Selective laser trabeculoplasty as replacement therapy in controlled glaucoma patients
2 October 2017
UAntwerp, Campus Drie Eiken, Building Q, Promotiezaal - Universiteitsplein 1 - 2610 WILRIJK (route: UAntwerpen, Campus Drie Eiken
Myrjam De Keyser
Prof V. De Groot, Prof J.-P. Bogers
PhD defence Myrjam De Keyser - Faculty of Medicine and Health Sciences
We examined selective laser trabeculoplasty (SLT) as a replacement therapy for medically controlled glaucoma patients.
1, Does the use of anti-inflammatory drops influence the intraocular pressure (IOP) lowering effect or the side effects of SLT?
2, Can structural variations of the eye, like corneal thickness, influence the outcome of SLT?
3, Does previous lens extraction influence the effect of SLT?
4, Can SLT be used in normal tension glaucoma?
5, Does SLT significantly improve quality of life in glaucoma patients?
A prospective randomized interventional clinical trial on 143 glaucoma patients. Patients were randomized to either receiving SLT or to the control group that continued on pressure lowering medication. Data were recorded 1 hour, 1 week, 1, 3, 6, 12 and 18 months after SLT. Primary outcome was number of medications at 12 and 18 months while maintaining a pre-determined target (IOP).

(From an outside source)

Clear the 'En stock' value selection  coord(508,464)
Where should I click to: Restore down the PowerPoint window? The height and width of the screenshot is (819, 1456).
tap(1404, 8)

SLT reduced the number of medications from a mean of 1.5 at baseline to 0.35 after 12 months and 0.29 after 18 months. Meanwhile, SLT achieved more than 20% IOP lowering in 95% of eyes and more than 30% IOP lowering in 86% of eyes after 18 months. 77% of our eyes no longer needed any medication after SLT at 18 months.
1, We used Dexamethasone or Indomethacin in one eye and no post laser treatment in the other eye. This made no significant difference in inflammatory signs, nor in the IOP lowering effect of the SLT (p <0,05).
2, Thin corneas (< 550 μm) did not significantly influence outcome of SLT (p <0,05).
3, SLT efficiency was comparable in phakic and pseudophakic eyes (p <0,05).
4, SLT efficacy was not inferior in normal tension glaucoma patients compared to ocular hypertension or other open angle glaucoma patients (p <0,05).
5, SLT lowered the number of medications needed drastically. After SLT, the need for help from others to instil drops, lowered. Ocular surface disease improved significantly after SLT compared tot the control group. Patient reported quality of life improved. Perceived effectiveness rose after SLT, unintended treatment effects decreased, convenience of the therapy augmented.
SLT enabled a reduction in number of medications while maintaining good IOP control. SLT was able to completely replace medical therapy in 77% of eyes after 18 months. SLT as replacement therapy may reduce local and systemic side effects and prevent adherence issues.